Dataset entries START

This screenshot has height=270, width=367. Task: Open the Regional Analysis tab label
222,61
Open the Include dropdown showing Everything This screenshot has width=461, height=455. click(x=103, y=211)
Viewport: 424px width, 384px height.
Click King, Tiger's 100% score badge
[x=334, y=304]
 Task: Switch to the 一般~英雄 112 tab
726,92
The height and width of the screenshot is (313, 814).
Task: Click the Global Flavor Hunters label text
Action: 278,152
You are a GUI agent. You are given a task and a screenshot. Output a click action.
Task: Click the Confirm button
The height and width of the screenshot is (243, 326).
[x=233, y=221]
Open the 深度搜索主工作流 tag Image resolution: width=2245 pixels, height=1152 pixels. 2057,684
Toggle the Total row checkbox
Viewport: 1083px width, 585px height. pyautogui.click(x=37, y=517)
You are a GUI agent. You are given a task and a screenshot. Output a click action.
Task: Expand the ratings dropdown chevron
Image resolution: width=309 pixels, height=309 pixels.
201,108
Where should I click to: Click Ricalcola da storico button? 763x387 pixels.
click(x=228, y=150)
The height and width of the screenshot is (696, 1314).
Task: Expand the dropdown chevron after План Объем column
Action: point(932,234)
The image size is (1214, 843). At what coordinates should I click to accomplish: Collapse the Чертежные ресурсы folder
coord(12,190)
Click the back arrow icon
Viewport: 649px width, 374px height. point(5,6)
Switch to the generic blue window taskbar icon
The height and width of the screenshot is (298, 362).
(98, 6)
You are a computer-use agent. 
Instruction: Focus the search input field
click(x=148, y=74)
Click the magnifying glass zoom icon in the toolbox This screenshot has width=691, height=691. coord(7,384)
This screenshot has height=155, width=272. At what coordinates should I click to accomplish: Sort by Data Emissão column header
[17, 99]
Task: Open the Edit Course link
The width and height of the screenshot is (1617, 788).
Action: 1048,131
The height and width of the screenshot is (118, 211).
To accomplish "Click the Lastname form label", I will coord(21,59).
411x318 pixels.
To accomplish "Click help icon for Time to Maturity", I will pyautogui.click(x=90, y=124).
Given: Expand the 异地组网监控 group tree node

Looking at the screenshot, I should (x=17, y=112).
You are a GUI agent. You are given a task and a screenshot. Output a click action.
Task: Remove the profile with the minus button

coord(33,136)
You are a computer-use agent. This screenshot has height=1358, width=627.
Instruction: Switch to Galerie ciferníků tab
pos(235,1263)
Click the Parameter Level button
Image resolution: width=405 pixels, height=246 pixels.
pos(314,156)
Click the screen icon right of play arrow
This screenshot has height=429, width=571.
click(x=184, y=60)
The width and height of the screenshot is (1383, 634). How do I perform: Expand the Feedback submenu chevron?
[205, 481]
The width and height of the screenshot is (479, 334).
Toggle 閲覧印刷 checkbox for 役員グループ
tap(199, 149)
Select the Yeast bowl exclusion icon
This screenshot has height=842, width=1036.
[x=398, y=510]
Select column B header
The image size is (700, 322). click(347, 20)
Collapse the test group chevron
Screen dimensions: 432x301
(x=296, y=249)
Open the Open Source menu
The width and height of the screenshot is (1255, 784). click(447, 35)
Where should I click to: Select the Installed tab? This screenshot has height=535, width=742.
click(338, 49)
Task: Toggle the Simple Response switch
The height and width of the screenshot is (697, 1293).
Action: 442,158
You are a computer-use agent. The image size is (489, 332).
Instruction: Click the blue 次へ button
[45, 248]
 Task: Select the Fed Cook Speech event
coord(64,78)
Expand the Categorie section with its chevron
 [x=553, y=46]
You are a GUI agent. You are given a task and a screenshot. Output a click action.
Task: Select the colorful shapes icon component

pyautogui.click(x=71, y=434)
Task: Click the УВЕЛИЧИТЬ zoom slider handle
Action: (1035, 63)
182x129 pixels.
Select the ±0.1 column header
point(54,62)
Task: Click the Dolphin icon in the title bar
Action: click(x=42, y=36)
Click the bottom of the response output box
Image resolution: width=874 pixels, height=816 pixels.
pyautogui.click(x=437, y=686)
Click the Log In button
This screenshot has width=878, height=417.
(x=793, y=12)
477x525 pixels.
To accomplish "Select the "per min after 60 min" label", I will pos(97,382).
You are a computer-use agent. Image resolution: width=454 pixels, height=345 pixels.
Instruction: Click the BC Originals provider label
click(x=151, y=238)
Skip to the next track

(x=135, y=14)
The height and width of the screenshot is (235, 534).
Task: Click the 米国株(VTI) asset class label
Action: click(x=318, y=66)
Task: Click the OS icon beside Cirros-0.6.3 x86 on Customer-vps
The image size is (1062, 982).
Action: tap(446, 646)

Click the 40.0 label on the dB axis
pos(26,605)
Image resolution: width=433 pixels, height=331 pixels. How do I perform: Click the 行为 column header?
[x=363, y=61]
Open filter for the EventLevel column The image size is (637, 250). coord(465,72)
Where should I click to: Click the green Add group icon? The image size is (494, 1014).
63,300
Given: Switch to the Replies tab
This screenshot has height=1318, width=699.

Dataset entries END

> Aim of the exercise: Copy out exactly the lines between the line with "Task: Click the OS" and the last line of the entries, counting both of those lines.

> Result:
Task: Click the OS icon beside Cirros-0.6.3 x86 on Customer-vps
The image size is (1062, 982).
Action: tap(446, 646)

Click the 40.0 label on the dB axis
pos(26,605)
Image resolution: width=433 pixels, height=331 pixels. How do I perform: Click the 行为 column header?
[x=363, y=61]
Open filter for the EventLevel column The image size is (637, 250). coord(465,72)
Where should I click to: Click the green Add group icon? The image size is (494, 1014).
63,300
Given: Switch to the Replies tab
This screenshot has height=1318, width=699.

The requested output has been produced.